Exercise goal.
Copy out the lines of every item below word for word, omitting the pictures.

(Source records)

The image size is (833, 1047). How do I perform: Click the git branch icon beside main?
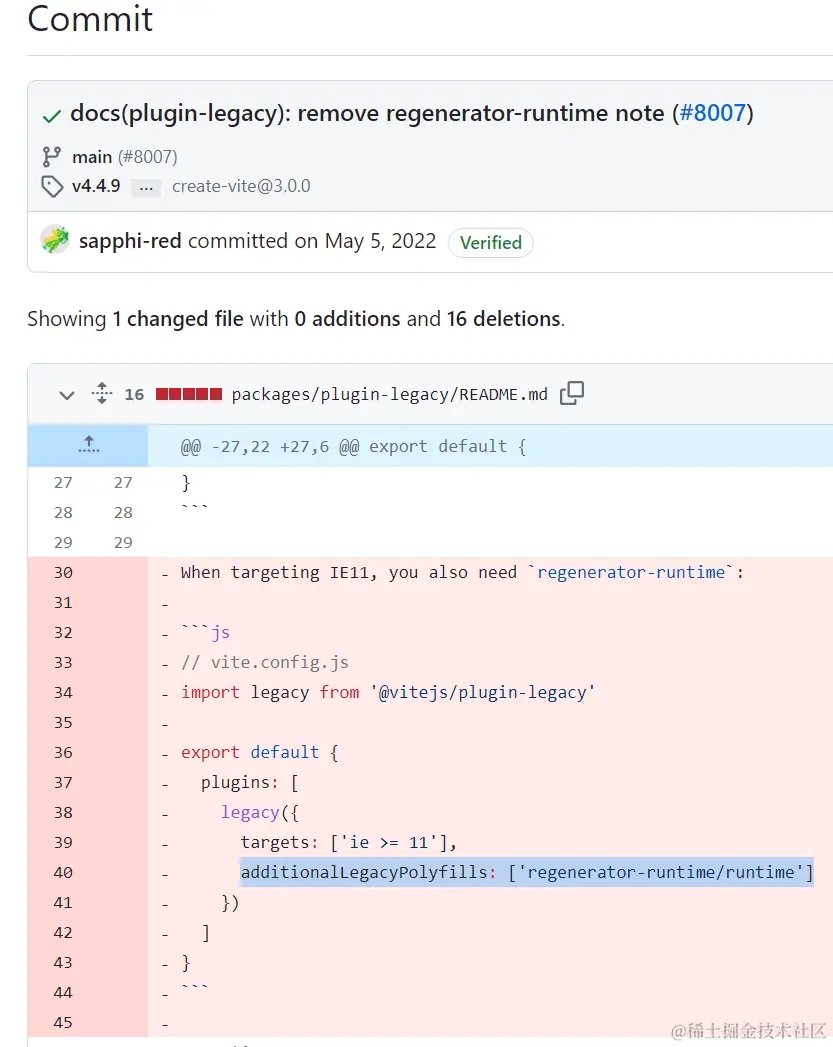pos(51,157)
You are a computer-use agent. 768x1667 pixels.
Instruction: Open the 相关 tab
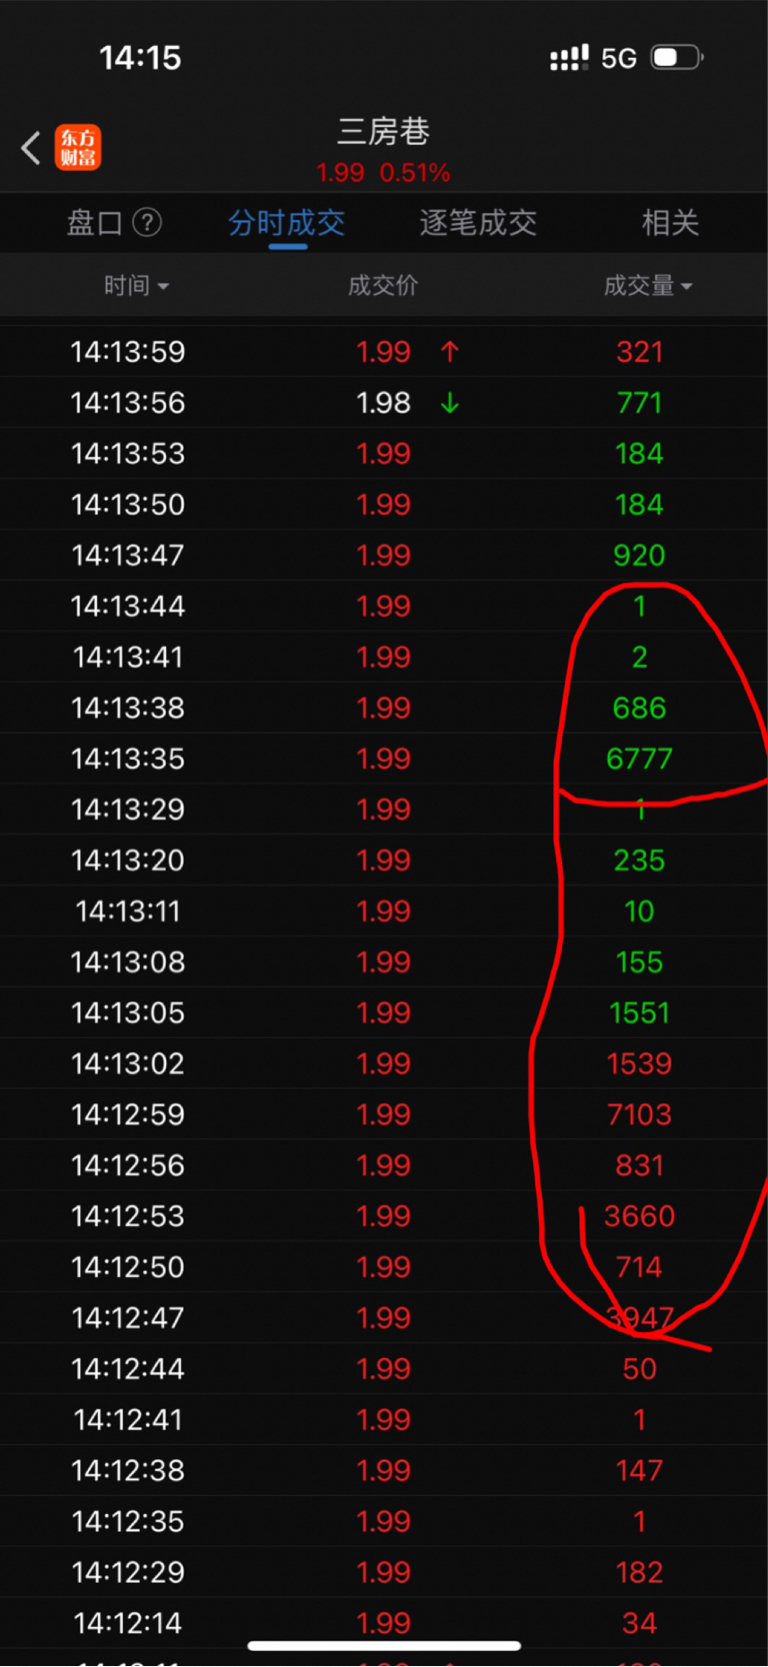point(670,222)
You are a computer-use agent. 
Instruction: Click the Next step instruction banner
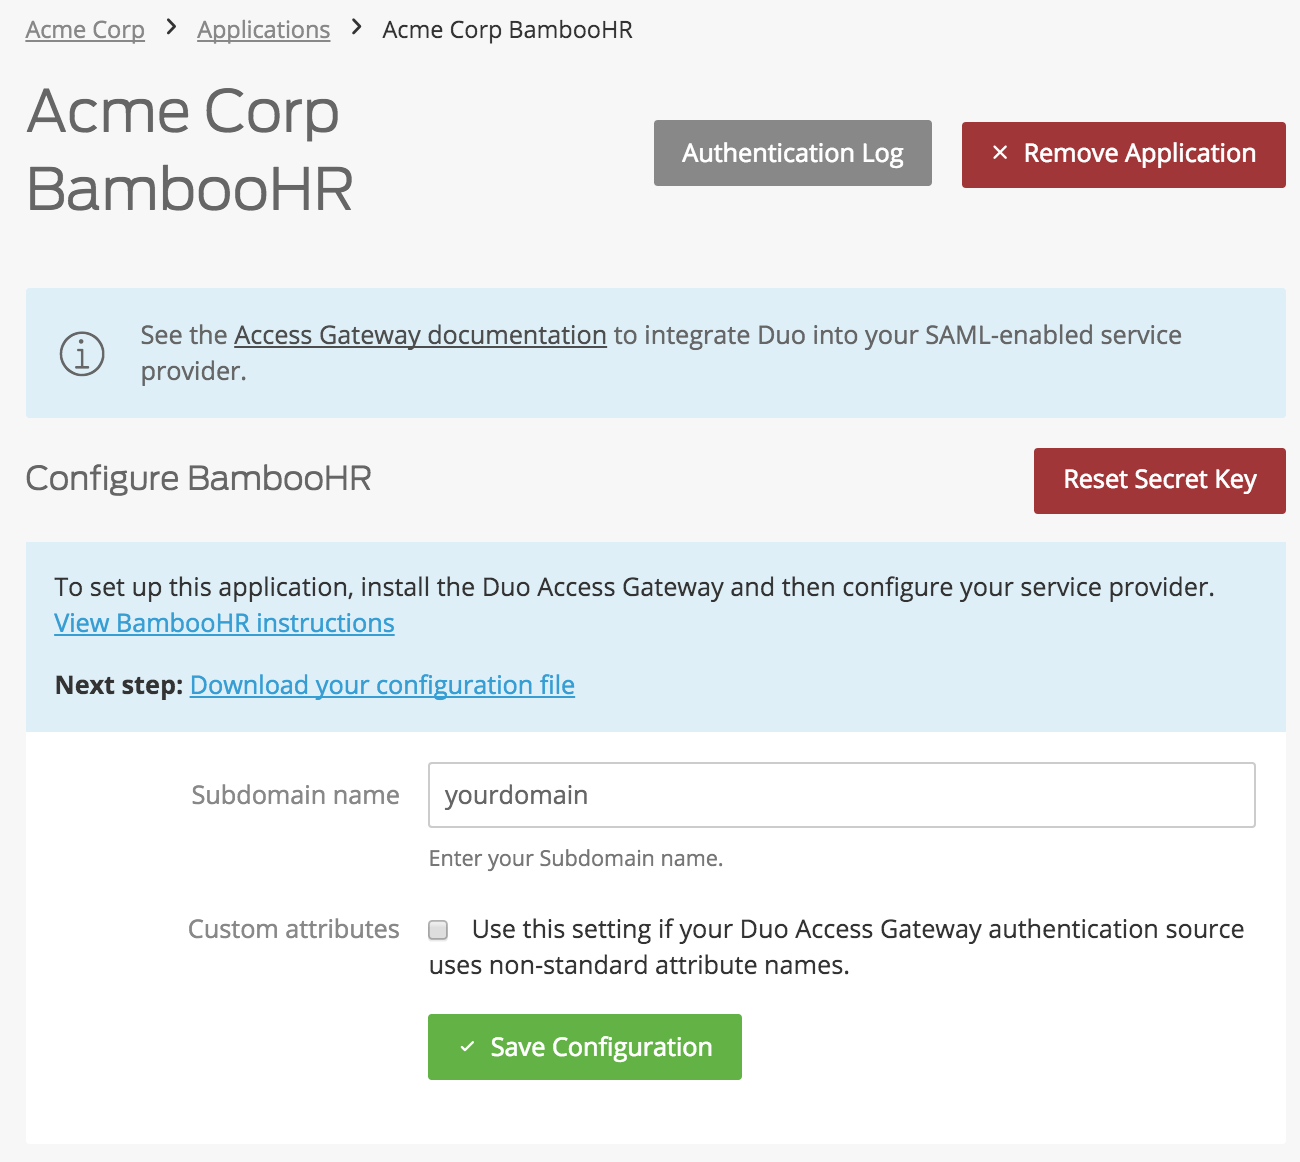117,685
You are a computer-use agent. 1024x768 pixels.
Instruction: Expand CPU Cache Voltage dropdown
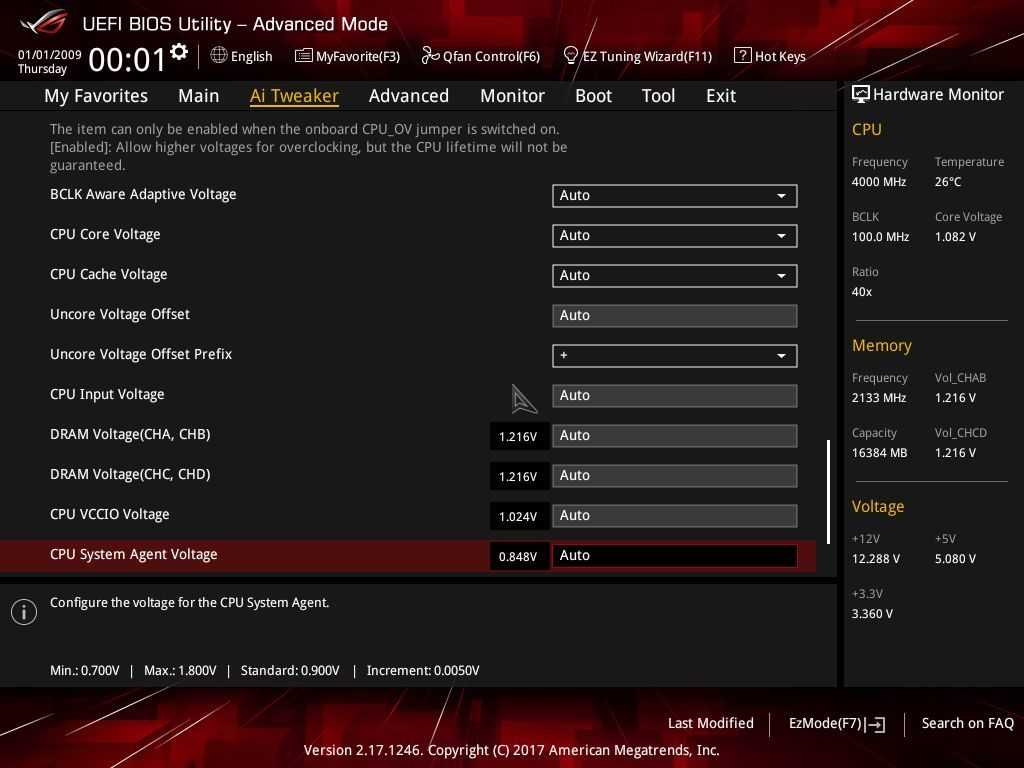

Worked solution.
The image size is (833, 1047). How do I perform: Click the git branch icon beside main?
pos(51,157)
You are a computer-use agent. 768x1667 pixels.
Instruction: Open the 相关 tab
point(670,222)
You are a computer-use agent. 
Instruction: Click the Next step instruction banner
117,685
You are a computer-use agent. 1024x768 pixels.
Instruction: Expand CPU Cache Voltage dropdown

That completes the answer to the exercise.